■ Task description: Return the stretch of the article on willow bark and ASA below from "Patrice Lindsay, Director" through "or heart attack.", copied word for word.

■ Provided text:

From the willow: A medicine that transcends time

It goes as far back as the Assyrians who documented the use of willow leaves for rheumatic inflammation on stone tablets during the Sumerian period, around 2000 BCE. They found that willow leaves and bark reduced fevers and inflammation. Willows naturally produce salicylic acid in response to stress and to help fight against bacterial infection. It’s an anti-inflammatory and anti-bacterial compound metabolized from the salicin in the bark.
By the 1700s in Europe, powdered willow bark was used widely in pain control. By the 1890s, it appeared on pharmacy shelves in the synthesized form of acetylsalicylic acid (ASA) tablets, trademarked by the Bayer Company as Aspirin. In 1948, Lawrence Craven, a California general practitioner, was the first to report a link between ASA and the prevention of myocardial infarction and stroke.
Researchers took this work even further, demonstrating that ASA inhibited the body’s production of clot forming prostaglandins that can lead to heart attack or stroke – receiving the 1982 Nobel Prize in medicine for their efforts.
Patrice Lindsay, Director of Health Systems at Heart & Stroke explains, “ASA has anti-platelet (anti-clotting) properties, which means it can help slow down how fast a clot is forming or help reduce the size of the clot.” She warns, “ASA alone is not enough, and anyone showing signs of chest pain or a heart attack needs to get emergency medical treatment.”
Lindsay says that daily use of ASA is not recommended for preventing a first-time heart attack or stroke. Research has shown that the side effect of ASA – risk of bleeding in your stomach or brain – may be higher than the benefit of preventing a first stroke or heart attack.
For those thinking of brewing up their own cup of willow tea to help with pain, Lindsay explains, “The amount of salicin or ASA obtained by boiling willow bark is unclear and may not meet the minimum required dose to be effective. If you require a specific amount of ASA to treat or prevent a medical condition, it is safer to use commercial ASA with known doses, as the amount released in boiling willow bark is unclear and likely would be lower than what is needed or prescribed.”
It seems ASA’s star has yet to diminish, with several studies now pointing to its potential in lowering the risk of bowel cancer.

■ Entries shown:
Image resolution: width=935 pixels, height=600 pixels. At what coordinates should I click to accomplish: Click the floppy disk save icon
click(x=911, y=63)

---

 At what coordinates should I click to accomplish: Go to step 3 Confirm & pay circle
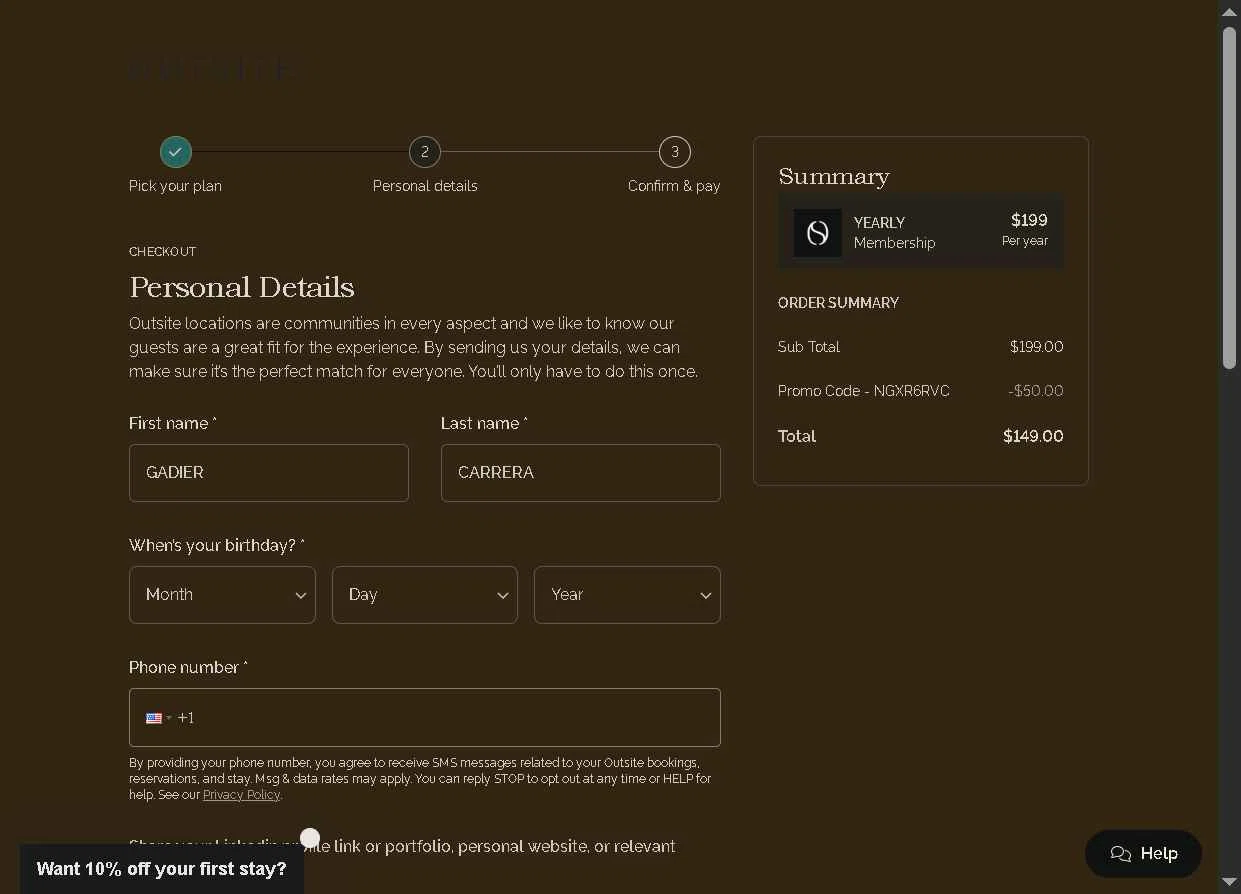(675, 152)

==

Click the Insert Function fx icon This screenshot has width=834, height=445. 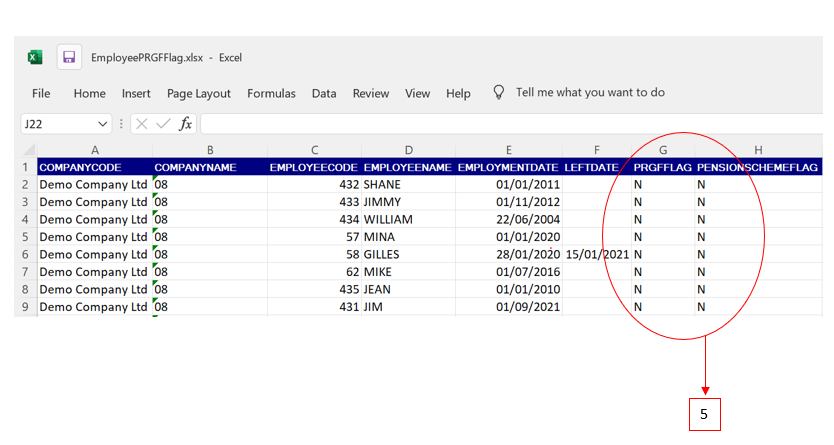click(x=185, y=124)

■ Completed exercise:
Patrice Lindsay, Director of Health Systems at Heart & Stroke explains, “ASA has anti-platelet (anti-clotting) properties, which means it can help slow down how fast a clot is forming or help reduce the size of the clot.” She warns, “ASA alone is not enough, and anyone showing signs of chest pain or a heart attack needs to get emergency medical treatment.”
Lindsay says that daily use of ASA is not recommended for preventing a first-time heart attack or stroke. Research has shown that the side effect of ASA – risk of bleeding in your stomach or brain – may be higher than the benefit of preventing a first stroke or heart attack.